* **WHAT NEEDS TO BE DONE**
Update the records below by replacing every occurrence of "GUI agent" with "screen agent", leaving all other text unchanged.

* **DATASET EXCERPTS**
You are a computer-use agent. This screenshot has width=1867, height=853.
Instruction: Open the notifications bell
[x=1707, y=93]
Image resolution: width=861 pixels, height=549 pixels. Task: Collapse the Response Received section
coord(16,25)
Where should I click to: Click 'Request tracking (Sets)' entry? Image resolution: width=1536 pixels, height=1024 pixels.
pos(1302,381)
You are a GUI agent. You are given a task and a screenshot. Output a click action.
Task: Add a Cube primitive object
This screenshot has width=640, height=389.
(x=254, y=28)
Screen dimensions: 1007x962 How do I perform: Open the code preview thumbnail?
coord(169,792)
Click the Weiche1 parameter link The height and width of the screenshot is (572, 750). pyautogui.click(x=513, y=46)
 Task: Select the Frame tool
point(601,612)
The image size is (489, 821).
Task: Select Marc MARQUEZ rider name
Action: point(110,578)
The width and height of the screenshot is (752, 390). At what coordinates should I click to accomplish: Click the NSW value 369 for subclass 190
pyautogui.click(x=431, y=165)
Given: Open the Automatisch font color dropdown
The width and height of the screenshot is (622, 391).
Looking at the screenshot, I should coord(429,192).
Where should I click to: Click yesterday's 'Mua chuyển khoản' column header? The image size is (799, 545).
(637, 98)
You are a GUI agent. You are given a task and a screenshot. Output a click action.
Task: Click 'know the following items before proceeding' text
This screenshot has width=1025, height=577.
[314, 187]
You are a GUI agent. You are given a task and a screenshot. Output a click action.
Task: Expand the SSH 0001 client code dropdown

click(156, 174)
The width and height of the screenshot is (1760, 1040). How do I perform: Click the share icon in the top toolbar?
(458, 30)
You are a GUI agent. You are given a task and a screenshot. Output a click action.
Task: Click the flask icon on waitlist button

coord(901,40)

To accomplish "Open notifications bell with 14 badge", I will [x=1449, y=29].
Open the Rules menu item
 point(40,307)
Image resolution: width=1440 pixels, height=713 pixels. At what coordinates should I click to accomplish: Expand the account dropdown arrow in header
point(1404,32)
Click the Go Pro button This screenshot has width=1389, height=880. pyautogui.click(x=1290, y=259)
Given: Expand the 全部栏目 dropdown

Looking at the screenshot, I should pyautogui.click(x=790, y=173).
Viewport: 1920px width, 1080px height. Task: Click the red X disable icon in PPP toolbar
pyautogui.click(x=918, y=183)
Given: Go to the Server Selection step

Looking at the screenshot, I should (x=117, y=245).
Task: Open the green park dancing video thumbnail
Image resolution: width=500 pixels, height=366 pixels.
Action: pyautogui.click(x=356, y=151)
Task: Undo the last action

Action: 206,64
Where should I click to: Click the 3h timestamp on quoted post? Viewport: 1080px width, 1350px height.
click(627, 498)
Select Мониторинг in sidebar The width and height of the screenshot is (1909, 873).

* **RESPONSE TO THIS TASK**
You are a computer-use agent. This screenshot has width=1867, height=853.
Instruction: Open the notifications bell
[x=1707, y=93]
Image resolution: width=861 pixels, height=549 pixels. Task: Collapse the Response Received section
coord(16,25)
Where should I click to: Click 'Request tracking (Sets)' entry? Image resolution: width=1536 pixels, height=1024 pixels.
pos(1302,381)
You are a screen agent. You are given a task and a screenshot. Output a click action.
Task: Add a Cube primitive object
This screenshot has width=640, height=389.
(x=254, y=28)
Screen dimensions: 1007x962 How do I perform: Open the code preview thumbnail?
coord(169,792)
Click the Weiche1 parameter link The height and width of the screenshot is (572, 750). pyautogui.click(x=513, y=46)
 Task: Select the Frame tool
point(601,612)
The image size is (489, 821).
Task: Select Marc MARQUEZ rider name
Action: point(110,578)
The width and height of the screenshot is (752, 390). At what coordinates should I click to accomplish: Click the NSW value 369 for subclass 190
pyautogui.click(x=431, y=165)
Given: Open the Automatisch font color dropdown
The width and height of the screenshot is (622, 391).
Looking at the screenshot, I should coord(429,192).
Where should I click to: Click yesterday's 'Mua chuyển khoản' column header? The image size is (799, 545).
(637, 98)
You are a screen agent. You are given a task and a screenshot. Output a click action.
Task: Click 'know the following items before proceeding' text
This screenshot has width=1025, height=577.
[314, 187]
You are a screen agent. You are given a task and a screenshot. Output a click action.
Task: Expand the SSH 0001 client code dropdown

click(156, 174)
The width and height of the screenshot is (1760, 1040). How do I perform: Click the share icon in the top toolbar?
(458, 30)
You are a screen agent. You are given a task and a screenshot. Output a click action.
Task: Click the flask icon on waitlist button

coord(901,40)

To accomplish "Open notifications bell with 14 badge", I will [x=1449, y=29].
Open the Rules menu item
 point(40,307)
Image resolution: width=1440 pixels, height=713 pixels. At what coordinates should I click to accomplish: Expand the account dropdown arrow in header
point(1404,32)
Click the Go Pro button This screenshot has width=1389, height=880. pyautogui.click(x=1290, y=259)
Given: Expand the 全部栏目 dropdown

Looking at the screenshot, I should pyautogui.click(x=790, y=173).
Viewport: 1920px width, 1080px height. Task: Click the red X disable icon in PPP toolbar
pyautogui.click(x=918, y=183)
Given: Go to the Server Selection step

Looking at the screenshot, I should (x=117, y=245).
Task: Open the green park dancing video thumbnail
Image resolution: width=500 pixels, height=366 pixels.
Action: pyautogui.click(x=356, y=151)
Task: Undo the last action

Action: 206,64
Where should I click to: Click the 3h timestamp on quoted post? Viewport: 1080px width, 1350px height.
click(627, 498)
Select Мониторинг in sidebar The width and height of the screenshot is (1909, 873).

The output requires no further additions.